Stated goal A.
From the essay on religion in American politics, print the passage from "A second goal" to "unpopular than gays.".
Stated goal B.
Decide whether each statement below agrees with the essay on religion in American politics. Answer yes or no for each, quoting the words from the essay that settle it.
(i) According to the Pew study, 32 percent of Americans want less religious influence on government.
(ii) Barry Lynn is described as an atheist.
(iii) Twenty-eight percent say President Bush talks too much about his religious faith and prayer.
Stated goal C.
In the essay on religion in American politics, what did Hillary Clinton talk about at the televised forum organized by Sojourners?

━━━ Extract to read ━━━

These believers, along with those who think of themselves as "spiritual," as
well as professed unbelievers, help to explain why according to the Pew
study so many Americans -- 32 percent -- want less religious influence on
government. Twenty-four percent say that President Bush talks too much about
his religious faith and prayer, and 28 percent deny that the United States
is a Christian nation. Most dramatically, a whopping 49 percent believe that
Christian conservatives have gone too far "in trying to impose their
religious values on the country." This, then, is an unreported secret of
American life: Considerable numbers of Americans, religious and secular, are
becoming fed up with the in-your-face religion that has come to mark our
society.
Until now the most vocal left-of-center response to the Christian right, for
example by Sojourners, has been to call for more religion in politics, not
less. In early June the group organized a nationally televised forum at
which John Edwards, Barack Obama and Hillary Clinton testified to their
faith, talking about the "hand of God" (Edwards), forgiveness (Obama) and
prayer (Clinton). Few loud-and-clear voices have been agitating in the
mainstream on behalf of the separation of church and state, for secular and
public education, or demanding less rather than more political discussion of
religion. Yet tens of millions of Americans worry about such things.
Whether most of them continue to believe in God matters much less than that
they are comfortable with secular knowledge and America's secular
Constitution. Barry Lynn, for example, executive director of Americans
United for Separation of Church and State, is a Protestant minister.
Although Harris and Dawkins castigate all believers for sharing the premises
of conservative Christians, the fact is that many believers could easily be
working with out-and-out atheists and agnostics on key issues.
Such a coalition should take the offensive on behalf of American
constitutional promises of a secular society, increasingly under threat from
Bush's Supreme Court appointments. It will gain support in unexpected
places: Judge John Jones III, a Bush appointee, delivered a devastating blow
to the forces behind "intelligent design" in his December 2005 decision in
the Dover School Board case. The first half of his impressive decision
contains a crystal-clear reflection on what science is and why intelligent
design, a refurbished form of creationism, is religion, not science. The
second half reads like a whodunit, revealing how a minority on the school
board conspired to impose intelligent design on the district. It should be a
rallying point for the nearly half of all Americans who are disturbed by
right-wing religious attempts to impose their faith on the rest of us. An
immediate goal should be a call for the publication and widest possible
distribution of the Dover decision. It could become another bestseller -- by
a conservative judge no less! -- and a text for civics, current events,
history, law and basic science classes.
A second goal of such a coalition might be a campaign to reorient American
thinking about atheists and atheism. In recent polls, far more respondents
have declared themselves willing to vote for a woman or African-American for
President than for an atheist -- atheists are more unpopular than gays.

━━━ Supplied material ━━━

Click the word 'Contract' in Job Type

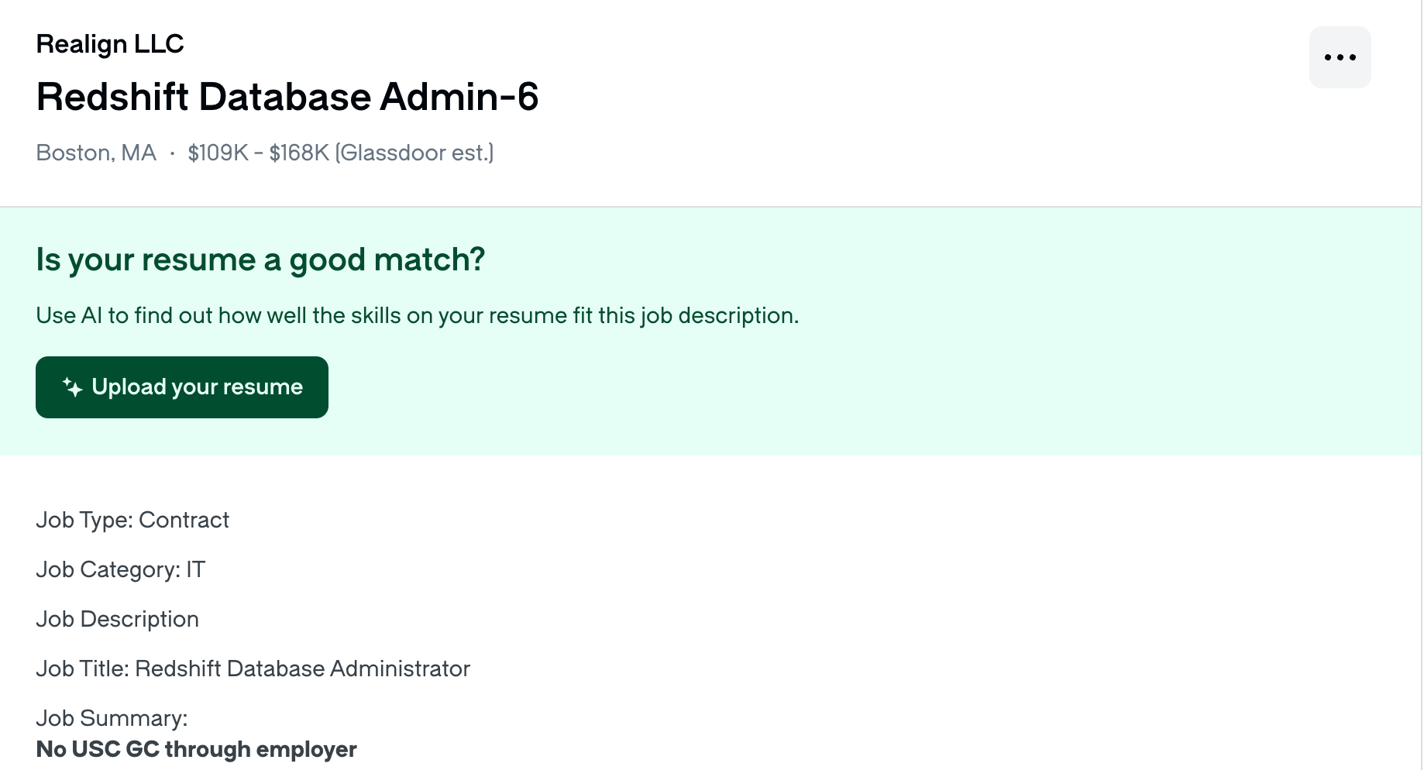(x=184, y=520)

━━━
━━━ Supplied material ━━━

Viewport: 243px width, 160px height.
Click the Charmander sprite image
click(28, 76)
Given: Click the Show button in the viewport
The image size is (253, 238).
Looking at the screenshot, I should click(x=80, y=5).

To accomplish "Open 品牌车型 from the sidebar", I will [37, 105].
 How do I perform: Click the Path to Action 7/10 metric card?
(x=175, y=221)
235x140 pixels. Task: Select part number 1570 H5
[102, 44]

━━━
━━━ Supplied material ━━━

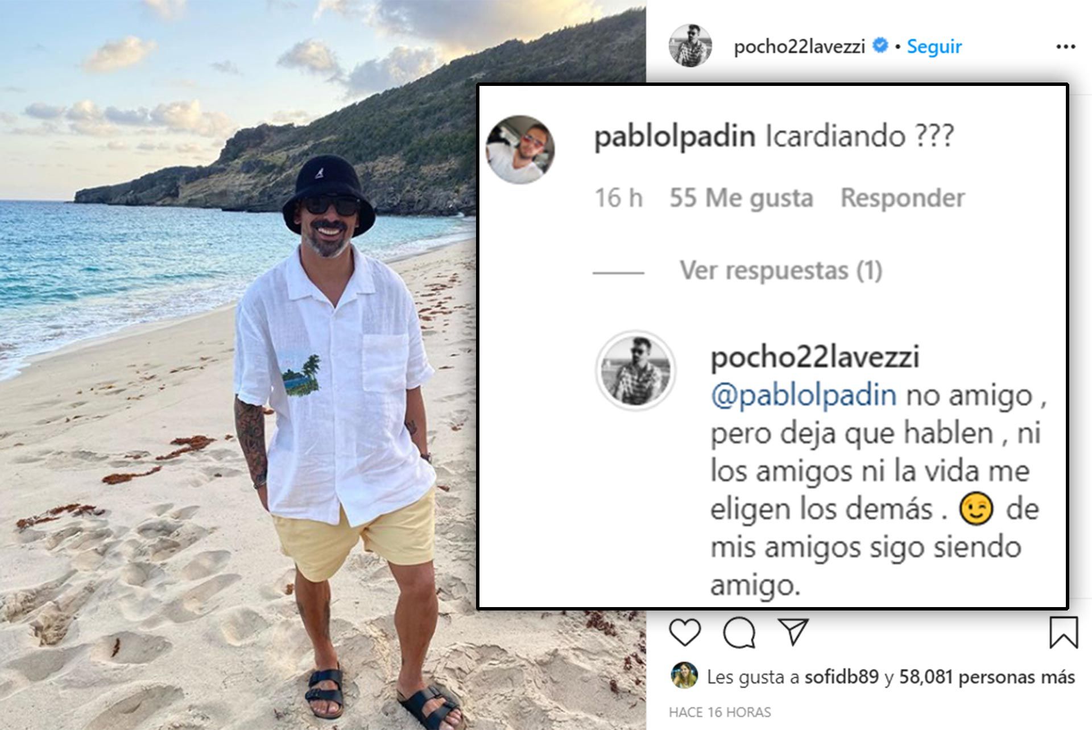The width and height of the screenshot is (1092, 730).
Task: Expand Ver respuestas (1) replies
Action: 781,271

━━━

Result A.
A second goal of such a coalition might be a campaign to reorient American
thinking about atheists and atheism. In recent polls, far more respondents
have declared themselves willing to vote for a woman or African-American for
President than for an atheist -- atheists are more unpopular than gays.

Result B.
(i) Yes: "so many Americans -- 32 percent -- want less religious influence on government."
(ii) No: "Barry Lynn, for example, executive director of Americans United for Separation of Church and State, is a Protestant minister."
(iii) No: "Twenty-four percent say that President Bush talks too much about his religious faith and prayer."

Result C.
Prayer.